[Pixel coordinate grounding data]
---+---

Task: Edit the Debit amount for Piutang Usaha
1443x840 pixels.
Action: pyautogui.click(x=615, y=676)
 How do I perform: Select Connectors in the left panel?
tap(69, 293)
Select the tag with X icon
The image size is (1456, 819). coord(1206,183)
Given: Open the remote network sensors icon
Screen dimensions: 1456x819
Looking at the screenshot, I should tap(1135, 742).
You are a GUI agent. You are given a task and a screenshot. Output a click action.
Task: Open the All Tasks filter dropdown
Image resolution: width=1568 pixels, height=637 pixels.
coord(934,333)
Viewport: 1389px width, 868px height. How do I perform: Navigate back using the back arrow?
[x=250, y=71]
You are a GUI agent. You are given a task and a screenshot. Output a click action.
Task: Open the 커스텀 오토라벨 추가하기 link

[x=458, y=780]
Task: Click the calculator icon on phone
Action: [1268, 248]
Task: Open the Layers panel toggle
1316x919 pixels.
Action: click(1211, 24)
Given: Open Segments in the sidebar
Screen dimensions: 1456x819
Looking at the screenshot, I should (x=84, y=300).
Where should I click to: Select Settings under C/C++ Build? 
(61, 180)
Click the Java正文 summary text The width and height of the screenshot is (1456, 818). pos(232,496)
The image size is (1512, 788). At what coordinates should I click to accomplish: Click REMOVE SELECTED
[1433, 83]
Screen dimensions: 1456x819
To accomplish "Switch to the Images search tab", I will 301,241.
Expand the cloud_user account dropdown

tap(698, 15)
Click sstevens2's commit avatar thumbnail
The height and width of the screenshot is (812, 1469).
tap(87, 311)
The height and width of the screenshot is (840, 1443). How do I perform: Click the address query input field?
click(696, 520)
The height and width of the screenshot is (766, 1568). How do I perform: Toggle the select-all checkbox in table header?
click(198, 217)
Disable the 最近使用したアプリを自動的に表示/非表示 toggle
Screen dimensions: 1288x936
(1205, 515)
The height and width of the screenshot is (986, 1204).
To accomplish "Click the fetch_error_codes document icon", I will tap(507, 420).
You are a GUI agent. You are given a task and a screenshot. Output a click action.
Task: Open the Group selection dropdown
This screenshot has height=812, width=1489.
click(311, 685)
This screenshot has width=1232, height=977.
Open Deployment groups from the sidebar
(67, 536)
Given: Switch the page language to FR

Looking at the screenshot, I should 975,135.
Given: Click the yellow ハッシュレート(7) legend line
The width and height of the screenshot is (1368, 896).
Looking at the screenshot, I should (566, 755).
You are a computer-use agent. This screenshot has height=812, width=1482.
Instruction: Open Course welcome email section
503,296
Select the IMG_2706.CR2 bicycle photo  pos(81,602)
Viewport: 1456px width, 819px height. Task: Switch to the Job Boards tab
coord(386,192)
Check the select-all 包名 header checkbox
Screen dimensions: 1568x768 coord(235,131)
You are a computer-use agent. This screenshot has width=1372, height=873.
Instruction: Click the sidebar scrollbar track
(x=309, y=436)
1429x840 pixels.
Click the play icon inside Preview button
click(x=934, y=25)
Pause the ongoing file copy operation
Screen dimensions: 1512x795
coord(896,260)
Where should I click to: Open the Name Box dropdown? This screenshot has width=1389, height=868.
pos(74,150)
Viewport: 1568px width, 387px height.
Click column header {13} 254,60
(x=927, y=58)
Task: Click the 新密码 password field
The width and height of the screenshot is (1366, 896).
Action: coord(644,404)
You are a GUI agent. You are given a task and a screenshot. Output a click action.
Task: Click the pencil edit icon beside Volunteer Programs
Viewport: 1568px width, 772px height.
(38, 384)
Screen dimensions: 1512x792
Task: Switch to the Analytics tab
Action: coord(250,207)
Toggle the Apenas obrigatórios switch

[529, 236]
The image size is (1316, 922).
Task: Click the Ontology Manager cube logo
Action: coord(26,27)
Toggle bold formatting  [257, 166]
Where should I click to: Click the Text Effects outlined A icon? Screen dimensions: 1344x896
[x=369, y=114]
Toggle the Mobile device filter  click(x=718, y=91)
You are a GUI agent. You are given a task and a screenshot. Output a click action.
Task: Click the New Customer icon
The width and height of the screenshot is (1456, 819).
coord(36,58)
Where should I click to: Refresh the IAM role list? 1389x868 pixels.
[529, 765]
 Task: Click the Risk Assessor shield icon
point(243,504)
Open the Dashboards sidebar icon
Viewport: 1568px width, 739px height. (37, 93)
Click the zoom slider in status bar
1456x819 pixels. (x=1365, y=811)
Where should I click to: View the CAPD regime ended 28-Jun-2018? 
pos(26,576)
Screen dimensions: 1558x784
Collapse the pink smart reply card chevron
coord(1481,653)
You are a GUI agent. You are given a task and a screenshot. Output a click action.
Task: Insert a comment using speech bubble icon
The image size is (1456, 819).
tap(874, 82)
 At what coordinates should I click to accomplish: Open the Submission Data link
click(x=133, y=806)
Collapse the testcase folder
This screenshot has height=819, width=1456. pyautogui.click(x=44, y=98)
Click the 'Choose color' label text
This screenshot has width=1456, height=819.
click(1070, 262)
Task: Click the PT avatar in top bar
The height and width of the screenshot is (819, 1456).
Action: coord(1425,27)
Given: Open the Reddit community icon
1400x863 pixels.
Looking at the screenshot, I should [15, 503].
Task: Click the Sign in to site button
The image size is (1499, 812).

---+---

Each and every entry needs to be repeated exactly.

Task: Edit the Debit amount for Piutang Usaha
1443x840 pixels.
Action: pyautogui.click(x=615, y=676)
 How do I perform: Select Connectors in the left panel?
tap(69, 293)
Select the tag with X icon
The image size is (1456, 819). coord(1206,183)
Given: Open the remote network sensors icon
Screen dimensions: 1456x819
Looking at the screenshot, I should tap(1135, 742).
You are a GUI agent. You are given a task and a screenshot. Output a click action.
Task: Open the All Tasks filter dropdown
Image resolution: width=1568 pixels, height=637 pixels.
coord(934,333)
Viewport: 1389px width, 868px height. How do I perform: Navigate back using the back arrow?
[x=250, y=71]
You are a GUI agent. You are given a task and a screenshot. Output a click action.
Task: Open the 커스텀 오토라벨 추가하기 link

[x=458, y=780]
Task: Click the calculator icon on phone
Action: [1268, 248]
Task: Open the Layers panel toggle
1316x919 pixels.
Action: click(1211, 24)
Given: Open Segments in the sidebar
Screen dimensions: 1456x819
Looking at the screenshot, I should (x=84, y=300).
Where should I click to: Select Settings under C/C++ Build? 
(61, 180)
Click the Java正文 summary text The width and height of the screenshot is (1456, 818). pos(232,496)
The image size is (1512, 788). At what coordinates should I click to accomplish: Click REMOVE SELECTED
[1433, 83]
Screen dimensions: 1456x819
To accomplish "Switch to the Images search tab", I will 301,241.
Expand the cloud_user account dropdown

tap(698, 15)
Click sstevens2's commit avatar thumbnail
The height and width of the screenshot is (812, 1469).
tap(87, 311)
The height and width of the screenshot is (840, 1443). How do I perform: Click the address query input field?
click(696, 520)
The height and width of the screenshot is (766, 1568). How do I perform: Toggle the select-all checkbox in table header?
click(198, 217)
Disable the 最近使用したアプリを自動的に表示/非表示 toggle
Screen dimensions: 1288x936
(1205, 515)
The height and width of the screenshot is (986, 1204).
To accomplish "Click the fetch_error_codes document icon", I will tap(507, 420).
You are a GUI agent. You are given a task and a screenshot. Output a click action.
Task: Open the Group selection dropdown
This screenshot has height=812, width=1489.
click(311, 685)
This screenshot has width=1232, height=977.
Open Deployment groups from the sidebar
(67, 536)
Given: Switch the page language to FR

Looking at the screenshot, I should 975,135.
Given: Click the yellow ハッシュレート(7) legend line
The width and height of the screenshot is (1368, 896).
Looking at the screenshot, I should (566, 755).
You are a computer-use agent. This screenshot has height=812, width=1482.
Instruction: Open Course welcome email section
503,296
Select the IMG_2706.CR2 bicycle photo  pos(81,602)
Viewport: 1456px width, 819px height. Task: Switch to the Job Boards tab
coord(386,192)
Check the select-all 包名 header checkbox
Screen dimensions: 1568x768 coord(235,131)
You are a computer-use agent. This screenshot has width=1372, height=873.
Instruction: Click the sidebar scrollbar track
(x=309, y=436)
1429x840 pixels.
Click the play icon inside Preview button
click(x=934, y=25)
Pause the ongoing file copy operation
Screen dimensions: 1512x795
coord(896,260)
Where should I click to: Open the Name Box dropdown? This screenshot has width=1389, height=868.
pos(74,150)
Viewport: 1568px width, 387px height.
Click column header {13} 254,60
(x=927, y=58)
Task: Click the 新密码 password field
The width and height of the screenshot is (1366, 896).
Action: coord(644,404)
You are a GUI agent. You are given a task and a screenshot. Output a click action.
Task: Click the pencil edit icon beside Volunteer Programs
Viewport: 1568px width, 772px height.
(38, 384)
Screen dimensions: 1512x792
Task: Switch to the Analytics tab
Action: coord(250,207)
Toggle the Apenas obrigatórios switch

[529, 236]
The image size is (1316, 922).
Task: Click the Ontology Manager cube logo
Action: coord(26,27)
Toggle bold formatting  [257, 166]
Where should I click to: Click the Text Effects outlined A icon? Screen dimensions: 1344x896
[x=369, y=114]
Toggle the Mobile device filter  click(x=718, y=91)
You are a GUI agent. You are given a task and a screenshot. Output a click action.
Task: Click the New Customer icon
The width and height of the screenshot is (1456, 819).
coord(36,58)
Where should I click to: Refresh the IAM role list? 1389x868 pixels.
[529, 765]
 Task: Click the Risk Assessor shield icon
point(243,504)
Open the Dashboards sidebar icon
Viewport: 1568px width, 739px height. (37, 93)
Click the zoom slider in status bar
1456x819 pixels. (x=1365, y=811)
Where should I click to: View the CAPD regime ended 28-Jun-2018? 
pos(26,576)
Screen dimensions: 1558x784
Collapse the pink smart reply card chevron
coord(1481,653)
You are a GUI agent. You are given a task and a screenshot. Output a click action.
Task: Insert a comment using speech bubble icon
The image size is (1456, 819).
tap(874, 82)
 At what coordinates should I click to accomplish: Open the Submission Data link
click(x=133, y=806)
Collapse the testcase folder
This screenshot has height=819, width=1456. pyautogui.click(x=44, y=98)
Click the 'Choose color' label text
This screenshot has width=1456, height=819.
click(1070, 262)
Task: Click the PT avatar in top bar
The height and width of the screenshot is (819, 1456).
Action: coord(1425,27)
Given: Open the Reddit community icon
1400x863 pixels.
Looking at the screenshot, I should [15, 503].
Task: Click the Sign in to site button
The image size is (1499, 812).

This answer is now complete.